= PASSAGE SHOWN =
# Increasing PH



## cleangrip (Jan 12, 2015)

Now I know most of us are usually working to lower the PH of our soaps from being to acidic. Usually adding something like citric acid to do so, which has worked well for me in the past as well. But from my understanding and experience, increasing the PH of a soap also increases its cleansing abilities. What is the suitable range for hand soaps? A PH of 9-10 is usually what I shoot for in all of my batches, but what would be the harm in going higher to 12 or even 13? What would one use to increase the PH, just increase the amount of LYE to the initial solution and limiting your superfat? Thanks in advance for any insightful advice! 8)


----------



## Saponista (Jan 12, 2015)

Very high pH will result in skin burns so I would be very careful with this experiment.


----------



## The Efficacious Gentleman (Jan 12, 2015)

Are you sure it's the pH itself that changes the cleansing, or the cleansing (from oil choice) that changes the pH?  In other words, are you taking an affect as a cause?


----------



## Susie (Jan 12, 2015)

cleangrip said:


> *Now I know most of us are usually working to lower the PH of our soaps from being to acidic.* Usually adding something like citric acid to do so, which has worked well for me in the past as well. But from my understanding and experience, increasing the PH of a soap also increases its cleansing abilities. What is the suitable range for hand soaps? A PH of 9-10 is usually what I shoot for in all of my batches, but what would be the harm in going higher to 12 or even 13? What would one use to increase the PH, just increase the amount of LYE to the initial solution and limiting your superfat? Thanks in advance for any insightful advice! 8)

= DATASET ENTRIES =
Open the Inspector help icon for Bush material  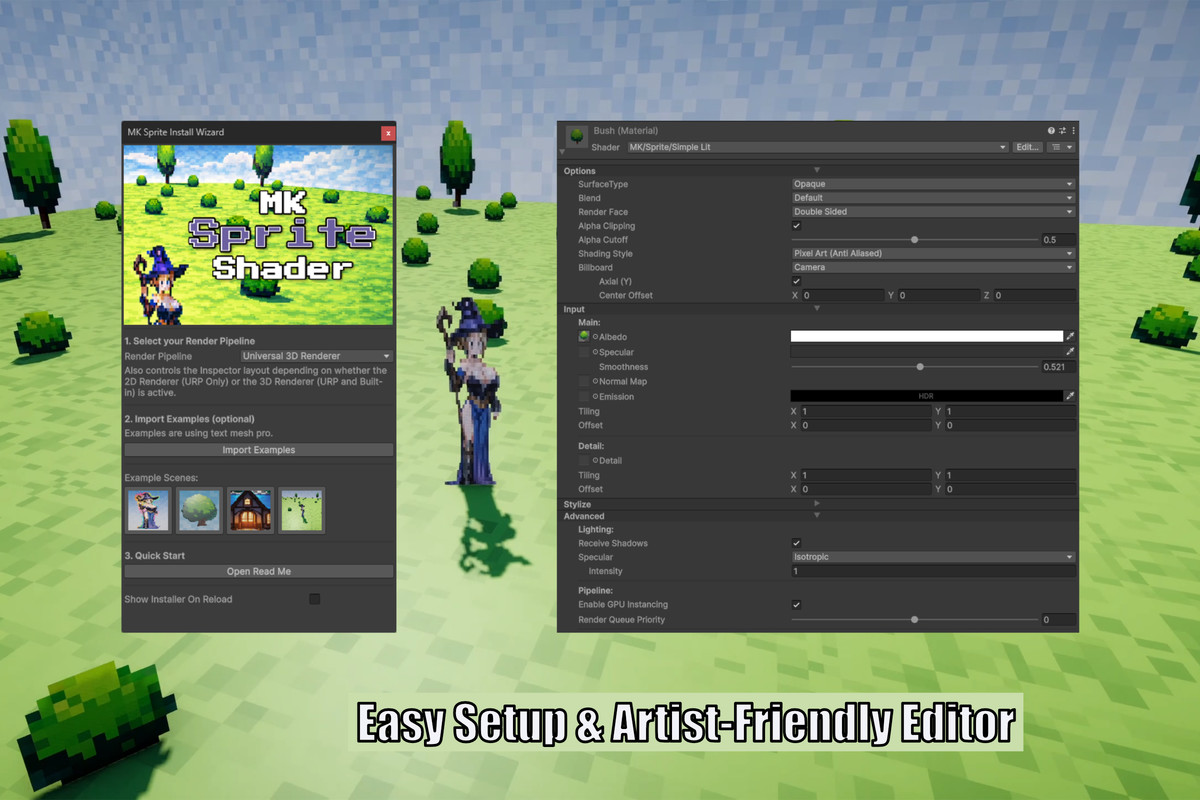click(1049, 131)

---

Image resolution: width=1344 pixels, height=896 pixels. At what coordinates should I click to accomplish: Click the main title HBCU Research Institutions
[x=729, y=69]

= TO BE DONE =
Please continue the soap pH thread from the point where it stops. The rows have nothing to do with the soap pH thread.

= OUTPUT OF THE EXERCISE =
First, people are lowering the pH from being too alkaline(opposite of acidic.)  Too high a pH can damage skin and hair.  It is not safe.  It will also result in dry, tight skin that no one appreciates.  

Like Craig said, more than pH affects cleansing.  I use 100% coconut oil paste to clean bathrooms, dishes, stove, etc.  The pH is low enough to not zap me, and it cleans well.  I do wear gloves with it, though, because it just dries my hands out like no-body's business.


----------



## DeeAnna (Jan 12, 2015)

"...What would one use to increase the PH, just increase the amount of LYE to the initial solution and limiting your superfat?..."

If by "increase the initial amount of lye to the initial solution" means to use a more concentrated lye solution (say 40% NaOH rather than 28%), all that does is increase the rate of saponification. Limiting superfat doesn't work either. I've made soaps with as much as 40% too much lye. While these soaps were certainly high pH soaps for awhile, they were zap free soap after a couple of months. It's the nature of soap to reach a pH that is natural for it and stay there.

What is the harm of having excess lye in a hand soap? Sensitive, itchy, burning sensation. Redness, roughness, cracking. Eventually dermatitis or possibly chemical burns.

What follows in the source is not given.